Entitle incident

Entitle US Region down time

Entitle experienced a major incident on June 16, 2025 affecting Entitle Portal, lasting 11m. The incident has been resolved; the full update timeline is below.

Started: Jun 16, 2025, 06:48 PM UTC
Resolved: Jun 16, 2025, 07:00 PM UTC
Duration: 11m
Detected by Pingoru: Jun 16, 2025, 06:48 PM UTC

Affected components

Entitle Portal

Update timeline

investigating Jun 16, 2025, 06:48 PM UTC

We are currently investigating this issue.
resolved Jun 16, 2025, 07:00 PM UTC

This incident has been resolved.
postmortem Jun 16, 2025, 07:56 PM UTC

## Postmortem: Redis Outage — Entitle US Region **Date:** 2025-06-16 **Service Affected:** Entitle – US Region **Root Cause:** Redis pods CrashLoopBackOff ### Summary On **June 16, 2025**, the Entitle US region experienced a **partial service outage** due to a failure in the **Redis** backend service.
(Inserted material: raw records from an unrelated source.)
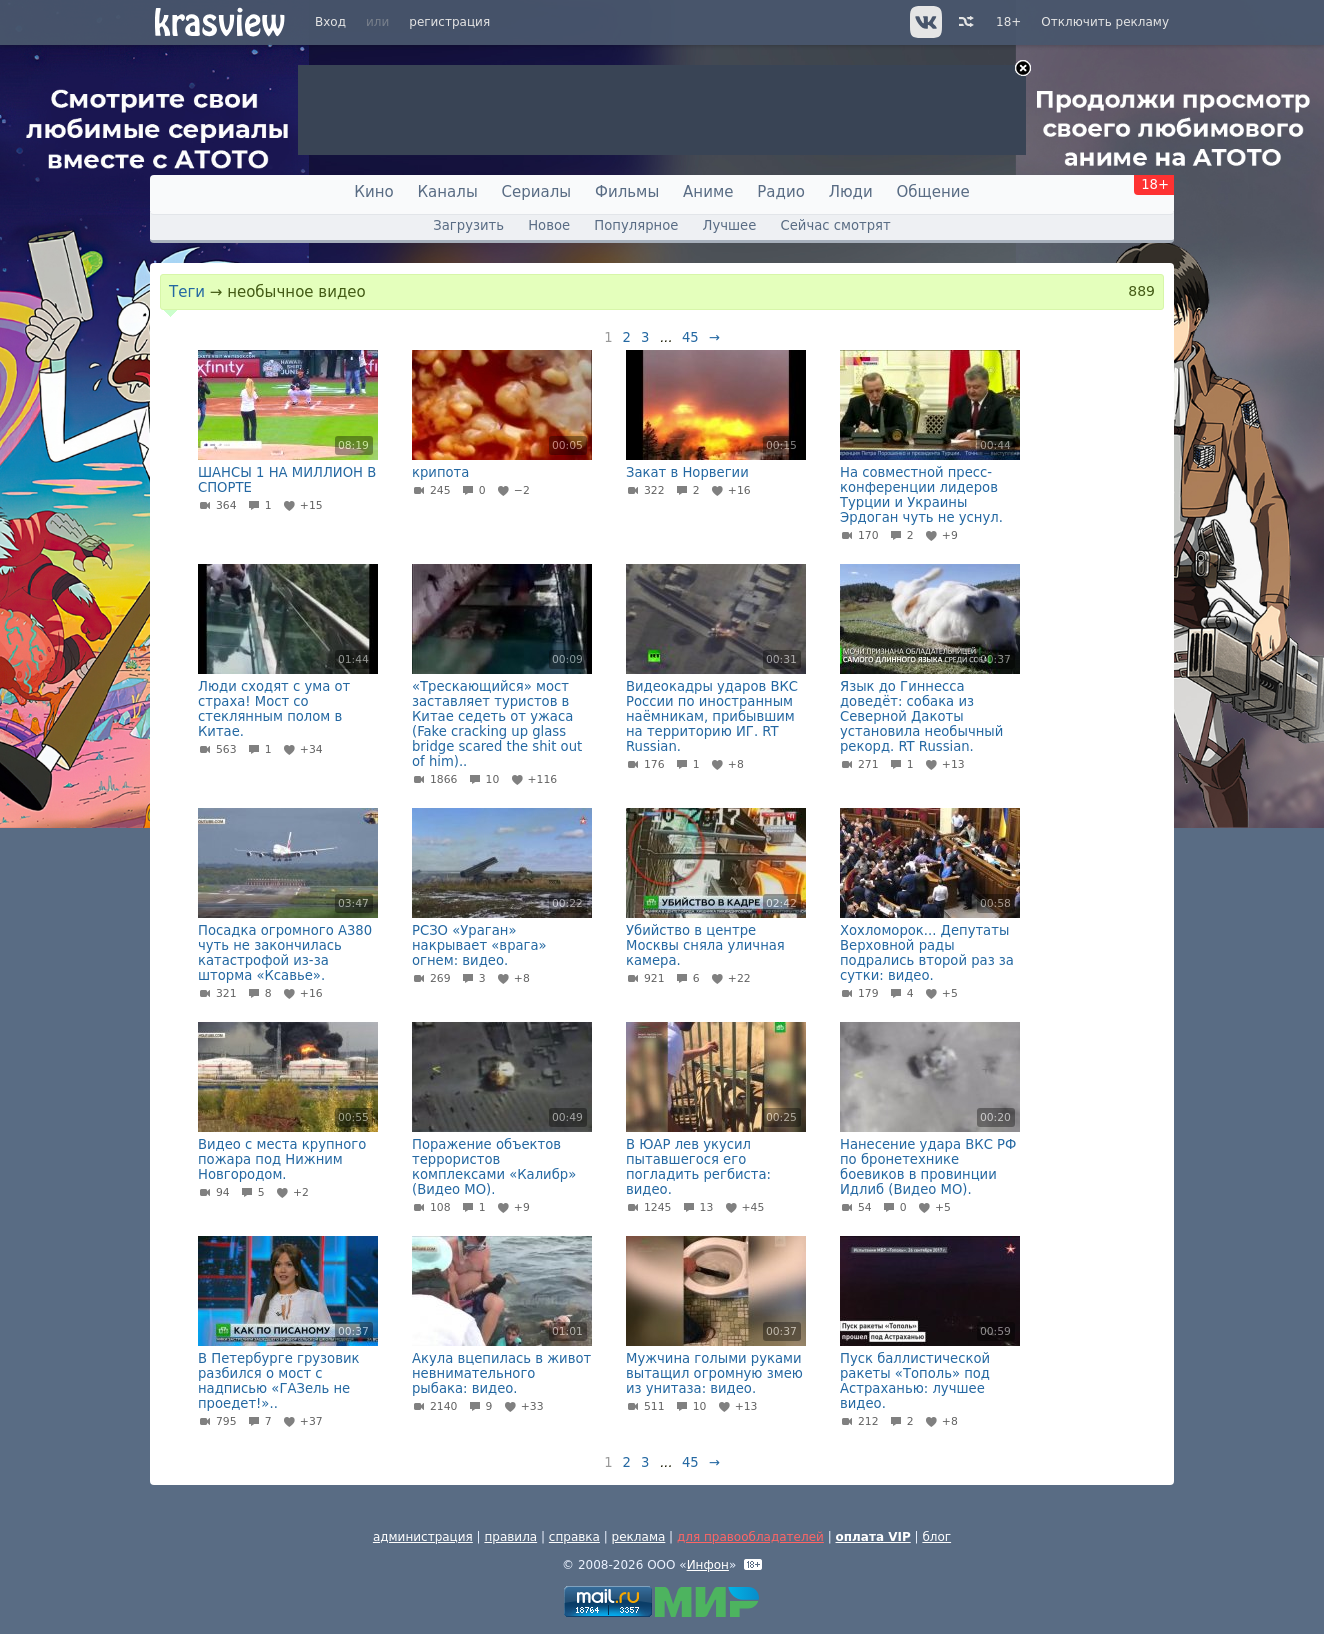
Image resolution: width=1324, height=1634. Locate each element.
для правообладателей (750, 1537)
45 (690, 337)
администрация (423, 1537)
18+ (1008, 22)
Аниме (708, 192)
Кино (373, 192)
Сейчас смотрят (836, 225)
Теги (187, 292)
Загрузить (468, 225)
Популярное (636, 225)
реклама (639, 1537)
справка (574, 1537)
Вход (330, 22)
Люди (851, 192)
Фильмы (627, 192)
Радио (781, 192)
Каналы (447, 192)
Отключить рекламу (1105, 22)
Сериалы (537, 192)
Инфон (708, 1565)
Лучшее (730, 225)
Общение (933, 192)
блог (936, 1537)
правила (510, 1537)
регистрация (449, 22)
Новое (549, 225)
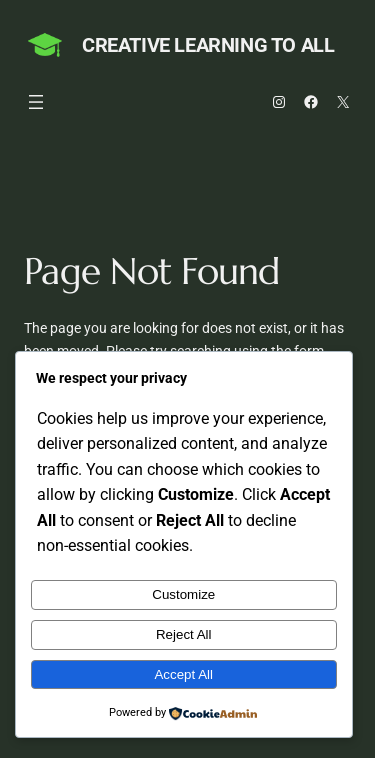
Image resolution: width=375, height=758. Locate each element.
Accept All (183, 674)
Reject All (184, 634)
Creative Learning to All (208, 45)
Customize (183, 594)
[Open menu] (36, 102)
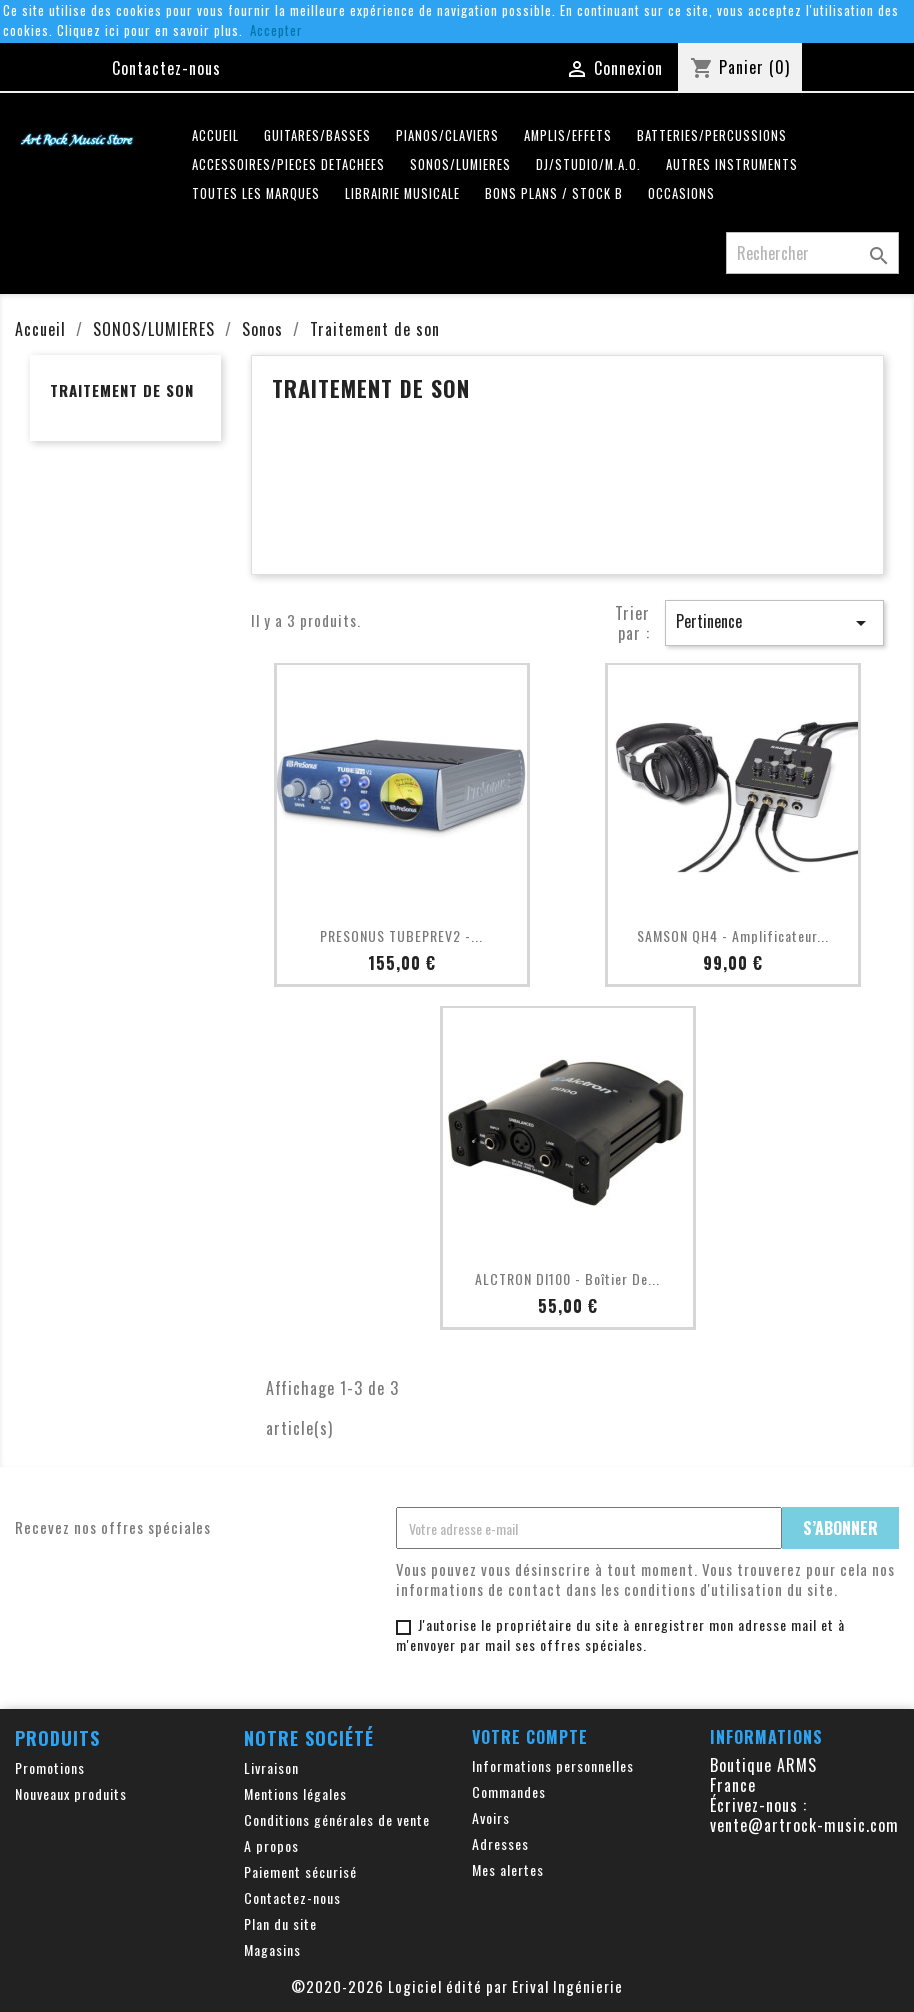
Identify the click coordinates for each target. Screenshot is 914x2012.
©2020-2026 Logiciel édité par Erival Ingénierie (457, 1986)
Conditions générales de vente (337, 1819)
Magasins (272, 1949)
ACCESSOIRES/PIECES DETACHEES (288, 164)
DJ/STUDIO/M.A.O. (588, 164)
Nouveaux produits (71, 1793)
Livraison (271, 1767)
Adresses (500, 1843)
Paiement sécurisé (300, 1871)
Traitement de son (122, 390)
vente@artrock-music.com (804, 1825)
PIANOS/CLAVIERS (447, 135)
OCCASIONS (681, 193)
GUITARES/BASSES (317, 135)
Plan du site (280, 1923)
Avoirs (491, 1817)
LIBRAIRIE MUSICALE (402, 193)
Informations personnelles (553, 1765)
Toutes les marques (256, 193)
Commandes (509, 1791)
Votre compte (530, 1737)
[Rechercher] (812, 253)
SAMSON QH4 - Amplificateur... (733, 935)
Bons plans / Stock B (554, 193)
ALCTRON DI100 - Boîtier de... (567, 1278)
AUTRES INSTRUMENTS (732, 164)
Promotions (50, 1767)
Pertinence (774, 622)
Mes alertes (508, 1869)
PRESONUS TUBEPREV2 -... (401, 935)
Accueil (215, 135)
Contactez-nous (166, 68)
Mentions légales (295, 1793)
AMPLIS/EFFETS (568, 135)
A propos (271, 1845)
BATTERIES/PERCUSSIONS (712, 135)
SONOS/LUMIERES (460, 164)
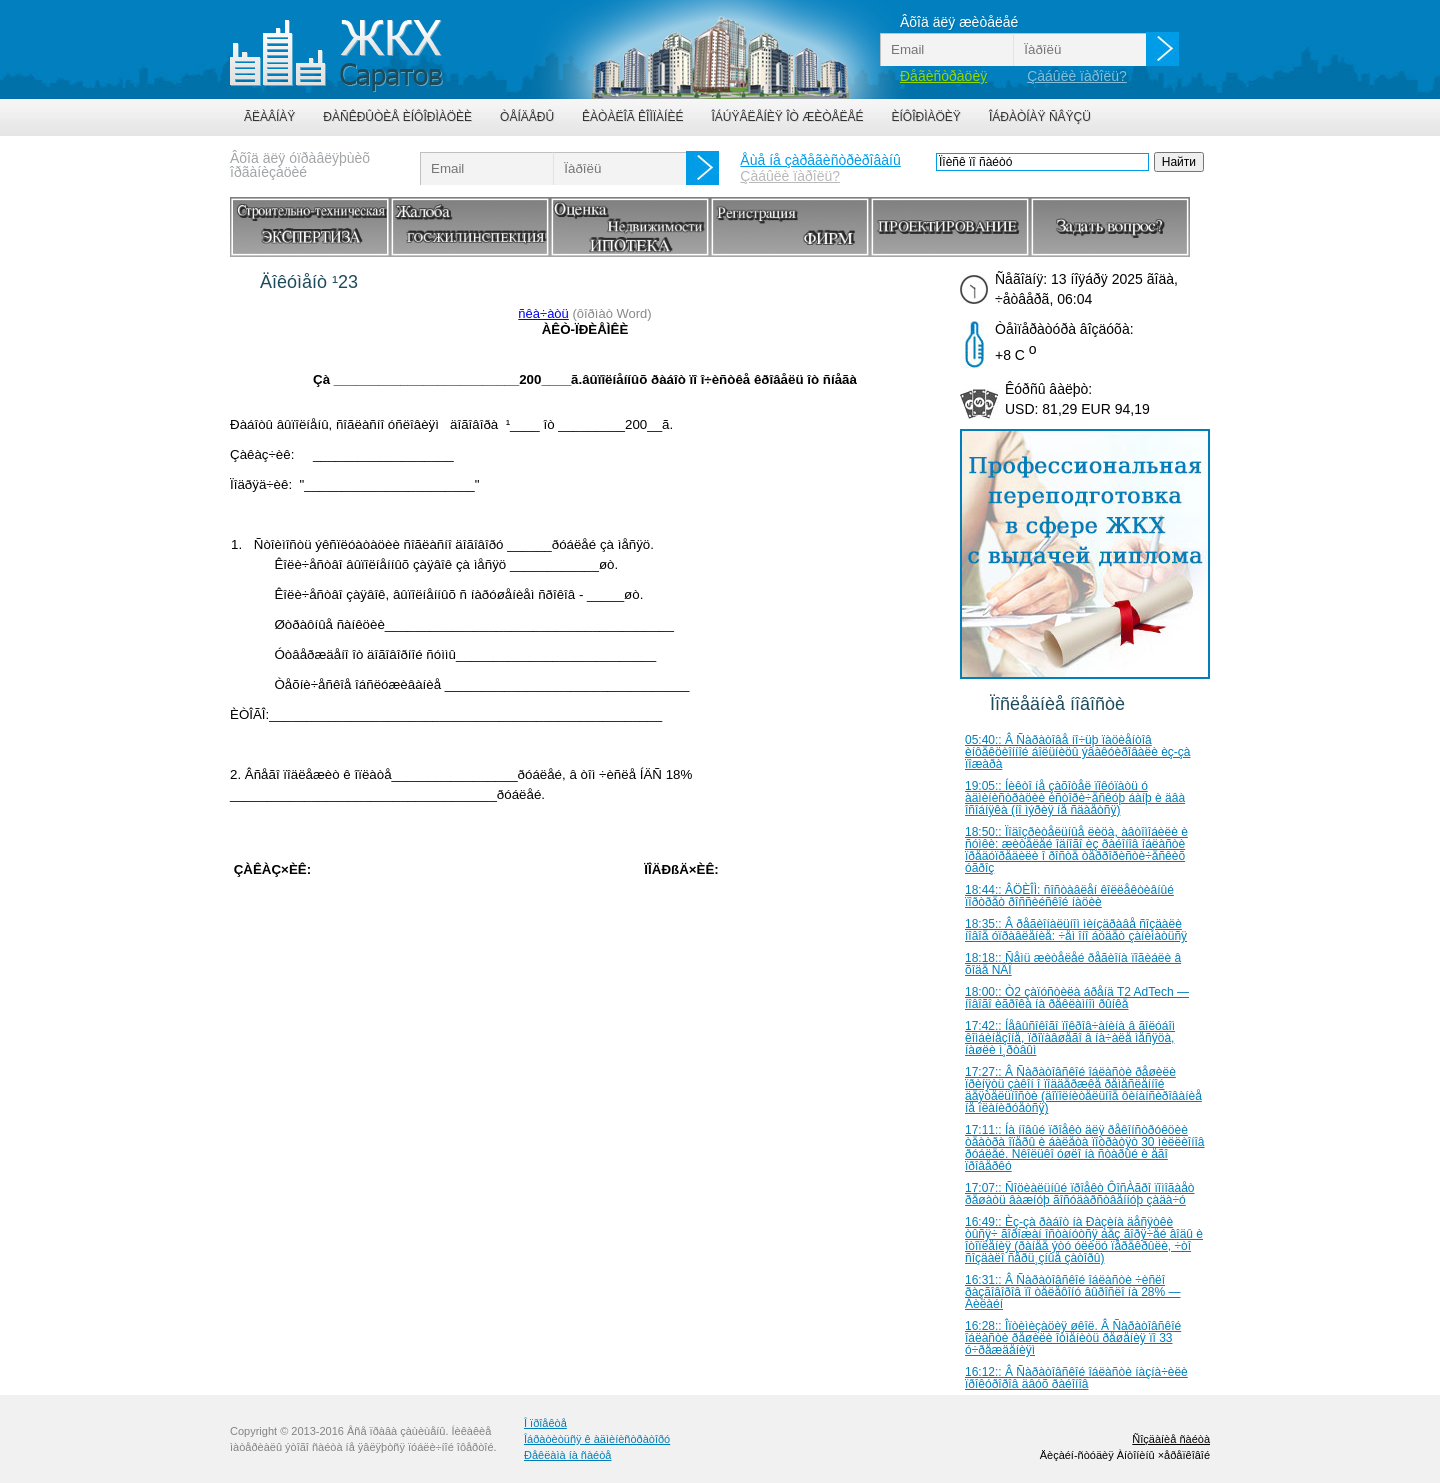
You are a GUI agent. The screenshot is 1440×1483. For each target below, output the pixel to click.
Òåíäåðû (527, 117)
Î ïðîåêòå (545, 1423)
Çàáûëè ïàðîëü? (1077, 76)
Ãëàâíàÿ (269, 117)
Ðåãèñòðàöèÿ (943, 76)
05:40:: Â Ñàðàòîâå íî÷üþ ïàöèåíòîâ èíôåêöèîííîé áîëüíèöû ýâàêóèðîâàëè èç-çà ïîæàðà (1078, 752)
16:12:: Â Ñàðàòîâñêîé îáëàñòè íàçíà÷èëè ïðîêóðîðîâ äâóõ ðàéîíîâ (1076, 1378)
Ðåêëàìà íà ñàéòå (567, 1455)
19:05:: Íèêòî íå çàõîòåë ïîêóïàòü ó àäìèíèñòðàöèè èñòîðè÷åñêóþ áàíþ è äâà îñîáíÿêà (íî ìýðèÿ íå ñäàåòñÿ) (1075, 798)
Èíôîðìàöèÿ (926, 117)
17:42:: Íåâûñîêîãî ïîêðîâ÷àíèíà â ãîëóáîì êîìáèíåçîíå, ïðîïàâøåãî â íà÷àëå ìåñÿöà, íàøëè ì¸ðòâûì (1070, 1038)
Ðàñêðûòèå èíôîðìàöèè (397, 117)
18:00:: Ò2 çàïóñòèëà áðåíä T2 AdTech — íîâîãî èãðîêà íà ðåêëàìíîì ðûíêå (1077, 998)
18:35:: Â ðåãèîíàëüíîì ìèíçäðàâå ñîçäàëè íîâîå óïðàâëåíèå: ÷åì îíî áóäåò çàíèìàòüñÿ (1076, 930)
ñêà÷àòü (543, 313)
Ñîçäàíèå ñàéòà (1171, 1439)
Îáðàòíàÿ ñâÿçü (1040, 117)
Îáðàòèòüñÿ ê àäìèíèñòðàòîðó (597, 1439)
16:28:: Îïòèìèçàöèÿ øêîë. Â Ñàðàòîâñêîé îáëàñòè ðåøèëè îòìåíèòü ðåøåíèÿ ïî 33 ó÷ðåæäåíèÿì (1073, 1338)
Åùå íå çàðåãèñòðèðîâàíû (820, 160)
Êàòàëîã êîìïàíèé (632, 117)
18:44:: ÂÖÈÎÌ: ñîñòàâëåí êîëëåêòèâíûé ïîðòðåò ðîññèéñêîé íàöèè (1069, 896)
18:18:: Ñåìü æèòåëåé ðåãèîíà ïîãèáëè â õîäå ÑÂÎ (1073, 964)
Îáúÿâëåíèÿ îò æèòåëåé (787, 117)
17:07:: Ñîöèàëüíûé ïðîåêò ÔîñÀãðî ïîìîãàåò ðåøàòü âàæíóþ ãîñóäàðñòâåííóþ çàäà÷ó (1080, 1194)
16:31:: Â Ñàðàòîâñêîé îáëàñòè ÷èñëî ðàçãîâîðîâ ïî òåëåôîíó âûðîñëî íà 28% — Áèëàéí (1073, 1292)
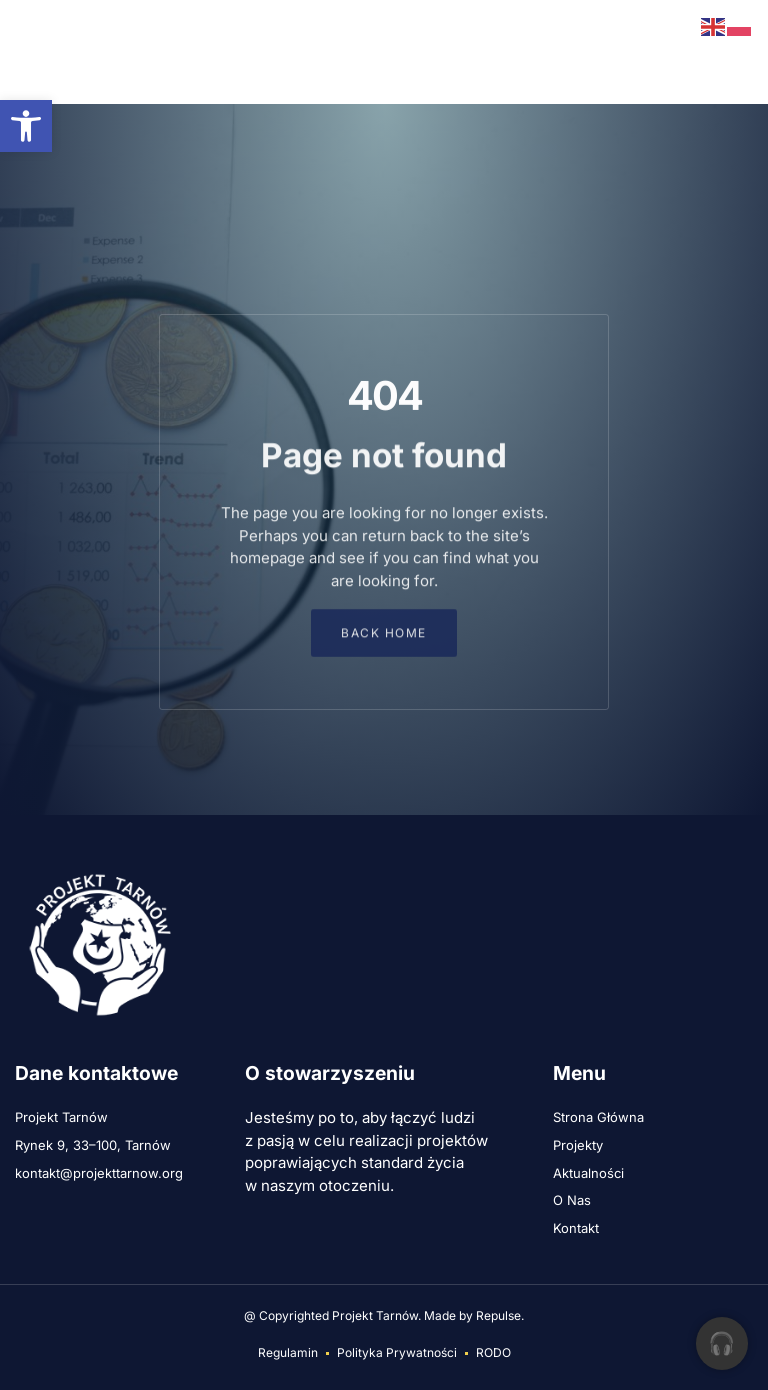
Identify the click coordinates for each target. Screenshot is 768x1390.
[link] (26, 126)
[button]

The Redis pod entered a `CrashLoopBackOff` state, failing to restart successfully. This caused cascading issues in dependent services, including elevated Redis client errors, Pub/Sub disconnections, and connection retry exhaustion. The issue was resolved by performing a **manual hard reset** of the Redis pod. The Redis container has **crashed unexpectedly**, and Kubernetes was **unable to successfully restart it** due to repeated startup failures. This caused a `BackOff` state, where Kubernetes delays further restarts. The downstream Node.js services attempted to reconnect continuously, leading to: * **Redis connection timeouts** * **Pub/Sub disconnections \(**`EOF`\) * **Memory pressure due to too many event listeners** This condition persisted until the pod was **forcefully deleted**, which reset the backoff and allowed Redis to start cleanly. Action Items : A **new monitor was created** to track `CrashLoopBackOff` and `BackOff` events in critical infrastructure pods. This will allow us to detect and respond to container restart failures earlier — potentially preventing downtime through intervention.